SUMMARY OF THE INVENTION

An exemplary embodiment of the present invention provides method(s) and/or mask(s) for reducing fabrication seam lines in replication processes for arrayed features.

Additional exemplary embodiments of the present invention provide method(s) and/or mask(s) for reducing fabrication seam lines in replication lithographic processes for products having arrayed features.

Further exemplary embodiments of the present invention provide method(s) and/or mask(s) for reducing fabrication seam lines in replication lithographic processes using a grayscale mask.

Additional exemplary embodiments of the present invention provide method(s) and/or mask(s) for reducing fabrication seam lines in replication lithographic processes using multiple overlapping exposures, each exposure contributing to a final exposure of a photosensitive layer.

Further exemplary embodiments of the present invention provide method(s) and/or mask(s) for reducing fabrication seam lines in replication lithographic processes using a mask having a master pattern with meandering shaped edges.

Further exemplary embodiments of the present invention provide method(s) and/or mask(s) for reducing fabrication seam lines in replication lithographic processes using multiple overlapping exposures, each exposure contributing to a final exposure of a photosensitive layer and using a mask having a master pattern with meandering shaped edges.

Further exemplary embodiments of the present invention provide microstructure(s) formed by method(s) and/or mask(s) where the fabrication seam lines have been reduced in the replication lithographic processes forming the microstructure using multiple overlapping exposures, each exposure contributing to a final exposure of a photosensitive layer, where the microstructure can be formed by either etching a substrate using the developed exposed photosensitive layer and/or by curing the developed photosensitive layer into the desired microstructure

These and other exemplary embodiments of the present invention can be realized by providing a method/mask where a photosensitive layer or areacan be placed upon a substrate and partially exposed by each single sweep of an illuminated mask above the photosensitive surface. Thus, after multiple staggered sweeps of irradiation, the photosensitive layercan be fully exposed and the seam lines in the developed patterned photosensitive layer are reduced.

According to an exemplary embodiment of the present invention, the mask used has a master pattern containing multiple sub patterns, to be developed into the photosensitive layer, where the master pattern has meandering shaped edges.

According to an exemplary embodiment of the present invention a microstructure can be formed using the process discussed above, further having the steps of either etching the substrate using the developed exposed photosensitive layer and/or by curing the photosensitive layer forming the microstructure on the substrate.
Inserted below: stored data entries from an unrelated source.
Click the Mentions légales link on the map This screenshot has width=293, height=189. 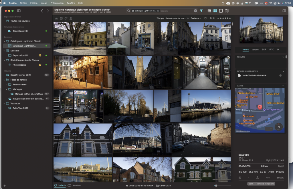pos(243,131)
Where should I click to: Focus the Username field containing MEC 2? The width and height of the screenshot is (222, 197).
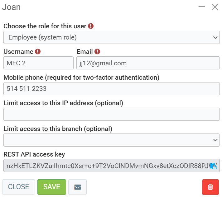(x=38, y=63)
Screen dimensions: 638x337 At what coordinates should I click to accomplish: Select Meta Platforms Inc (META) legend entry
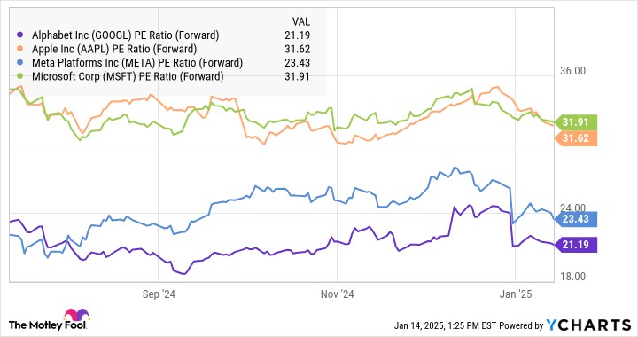pyautogui.click(x=137, y=63)
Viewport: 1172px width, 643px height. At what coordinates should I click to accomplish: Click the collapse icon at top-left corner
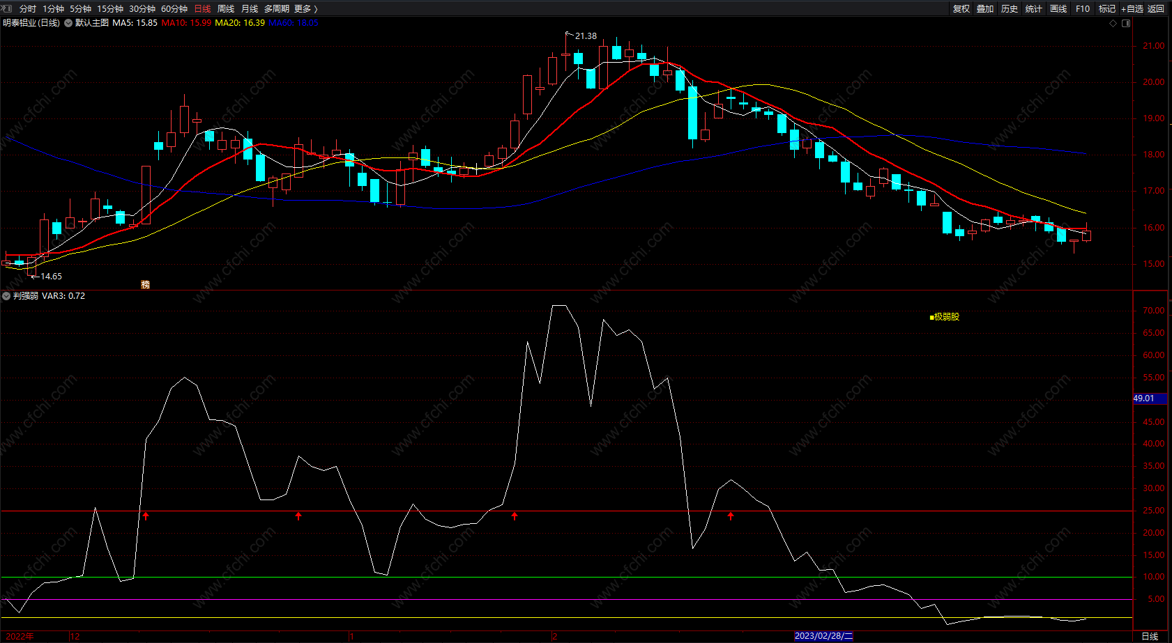tap(7, 8)

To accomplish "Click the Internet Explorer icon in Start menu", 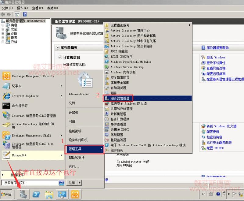I will [x=6, y=96].
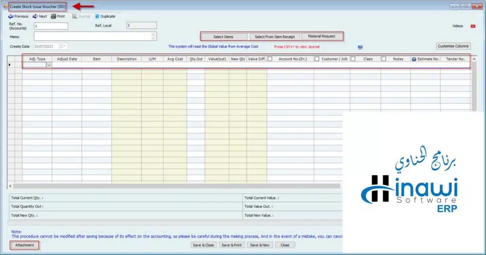Click the app icon in the title bar
Viewport: 486px width, 255px height.
click(x=5, y=6)
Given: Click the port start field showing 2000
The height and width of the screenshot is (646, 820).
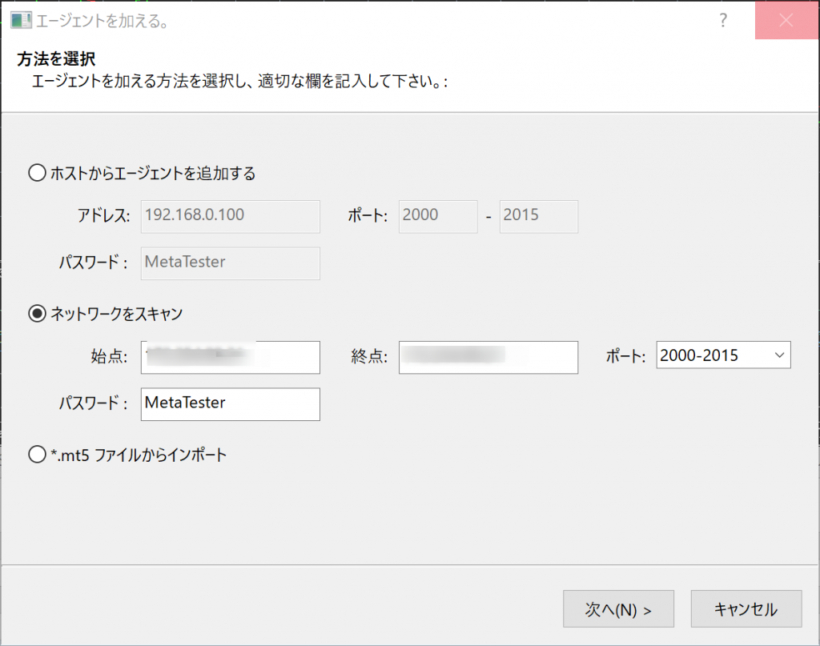Looking at the screenshot, I should tap(438, 216).
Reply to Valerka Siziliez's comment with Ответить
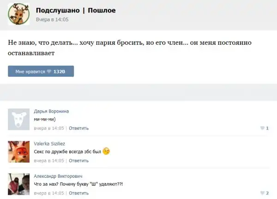 coord(78,160)
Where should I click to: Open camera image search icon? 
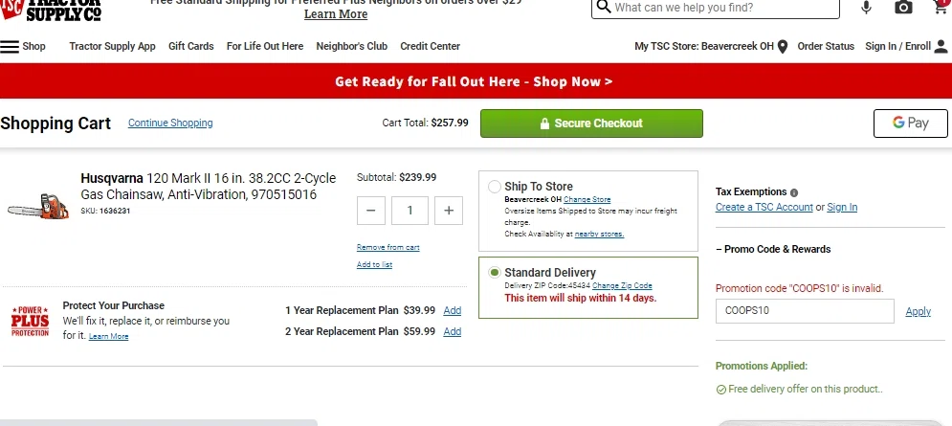(x=903, y=8)
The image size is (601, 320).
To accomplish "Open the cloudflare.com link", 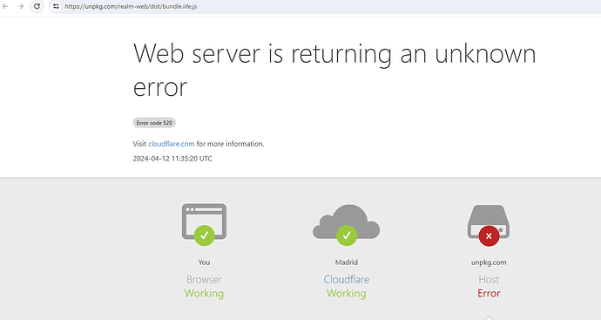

According to another exemplary embodiment of the present invention a mask need not used, with the photosensitive layer being exposed by direct writing through use of an irradiating beam in this embodiment, the mask step of the process described above can be skipped, being unnecessary due to the direct writing of the irradiation energy onto the photosensitive layer. Data can be arranged such that the writing tool will write the same area on the substrate with multiple partial exposure passes to achieve the desired final exposure Each of these exposure or writing passes can have the data window boundaries (or file boundaries) of the given pass shifted relative to other passes. By doing this, the sub sections that the machine writes will offset from other passes and thus the boundaries between the sub sections will lie in different locations. The data can even be arranged in many smaller files so that the data windows do not line up, producing an uneven edge as described in aforementioned mask/exposure technique

Further scope of applicability of the present invention will become apparent from the detailed description given hereinafter. However, it should be understood that the detailed description and specific examples, while indicating exemplary embodiments of the invention, are given by way of illustration only, since various changes and modifications within the spirit and scope of the invention will become apparent to those skilled in the art from this detailed description.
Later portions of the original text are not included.